Information supplied: Begin
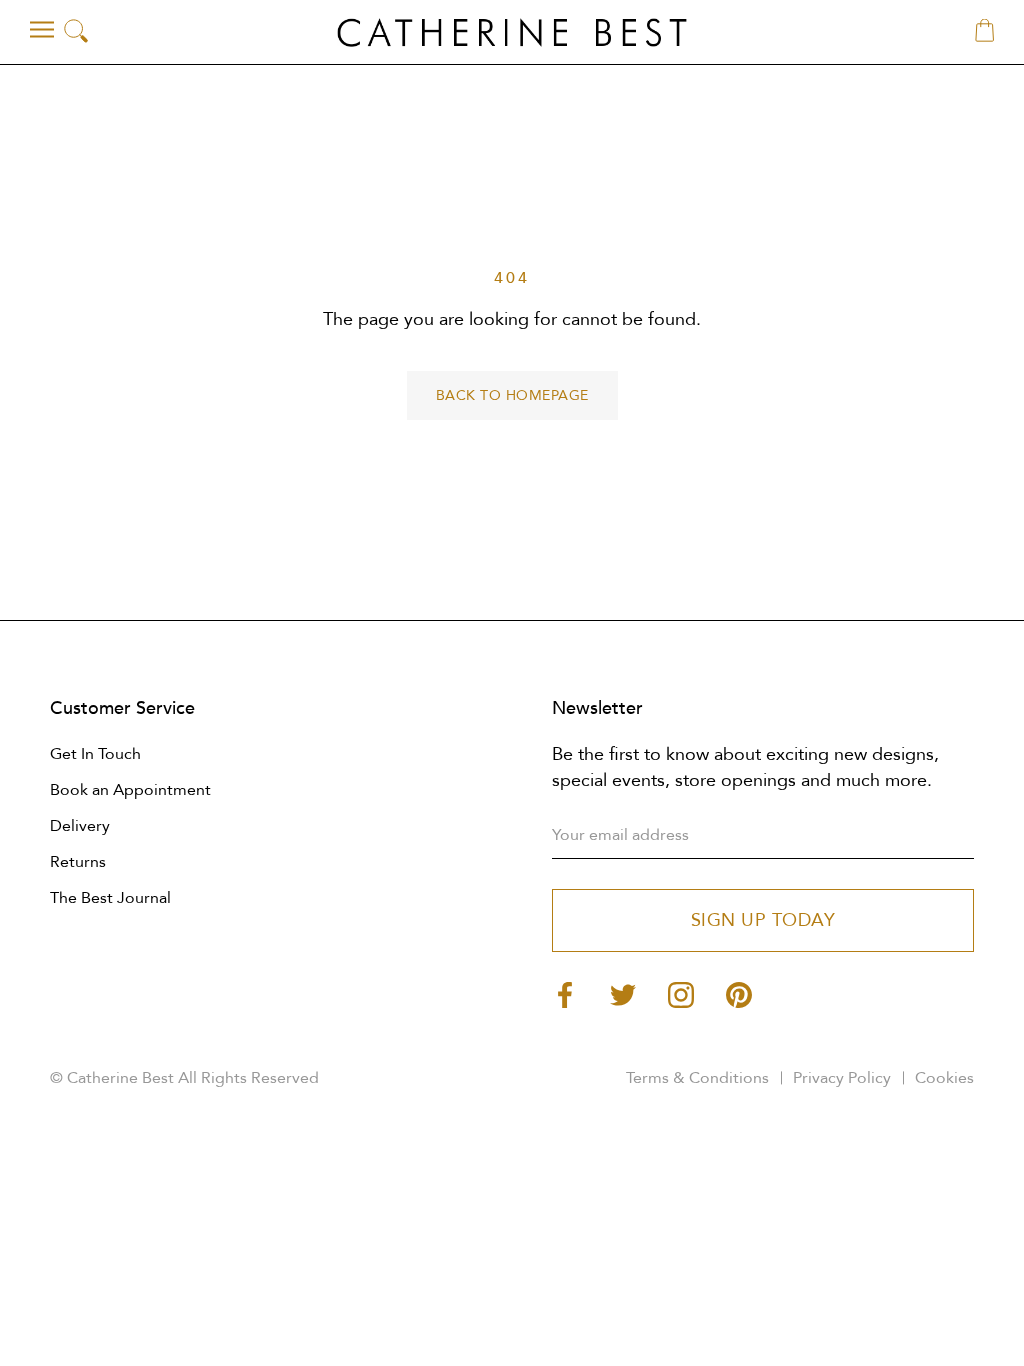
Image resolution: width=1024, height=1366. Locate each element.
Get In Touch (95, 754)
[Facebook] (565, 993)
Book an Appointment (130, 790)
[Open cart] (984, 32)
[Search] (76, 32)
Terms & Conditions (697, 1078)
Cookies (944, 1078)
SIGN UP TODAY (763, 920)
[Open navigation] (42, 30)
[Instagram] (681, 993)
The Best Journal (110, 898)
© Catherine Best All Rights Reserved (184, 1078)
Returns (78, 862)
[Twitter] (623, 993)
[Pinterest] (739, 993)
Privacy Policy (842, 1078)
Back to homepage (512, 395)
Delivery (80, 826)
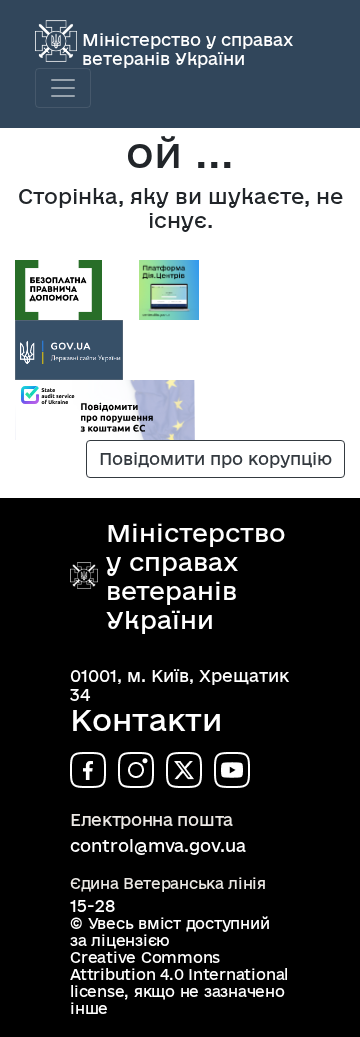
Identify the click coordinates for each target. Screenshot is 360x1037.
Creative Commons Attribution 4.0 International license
Information supplied: End
_Task statement_: Would you retype the material exactly, omitting each picture?

_Result for this exercise_:
Image resolution: width=1024, height=1366. Locate each element.
Get In Touch (95, 754)
[Facebook] (565, 993)
Book an Appointment (130, 790)
[Open cart] (984, 32)
[Search] (76, 32)
Terms & Conditions (697, 1078)
Cookies (944, 1078)
SIGN UP TODAY (763, 920)
[Open navigation] (42, 30)
[Instagram] (681, 993)
The Best Journal (110, 898)
© Catherine Best All Rights Reserved (184, 1078)
Returns (78, 862)
[Twitter] (623, 993)
[Pinterest] (739, 993)
Privacy Policy (842, 1078)
Back to homepage (512, 395)
Delivery (80, 826)
Identify the click coordinates for each target. Screenshot is 360x1037.
Creative Commons Attribution 4.0 International license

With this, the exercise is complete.